Reproduce the material from the line containing "Click Rita Khassanova's video thumbnail" down to the line containing "Click the email", including both of those lines and nothing else.

= GIVEN RECORDS =
= = = = = = =
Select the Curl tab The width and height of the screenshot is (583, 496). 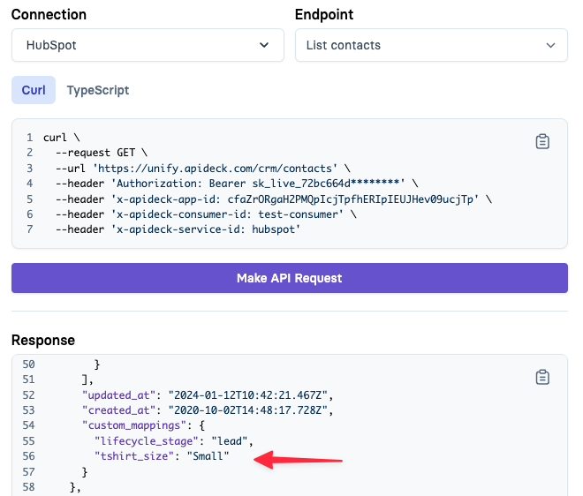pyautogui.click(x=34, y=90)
= = = = = = =
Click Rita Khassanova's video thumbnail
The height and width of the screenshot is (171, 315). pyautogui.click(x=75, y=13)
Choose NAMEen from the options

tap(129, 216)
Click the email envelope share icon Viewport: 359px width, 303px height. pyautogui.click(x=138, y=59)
= = = = = = =
= REPLY TO THE TASK =
Click Rita Khassanova's video thumbnail
The height and width of the screenshot is (171, 315). pyautogui.click(x=75, y=13)
Choose NAMEen from the options

tap(129, 216)
Click the email envelope share icon Viewport: 359px width, 303px height. pyautogui.click(x=138, y=59)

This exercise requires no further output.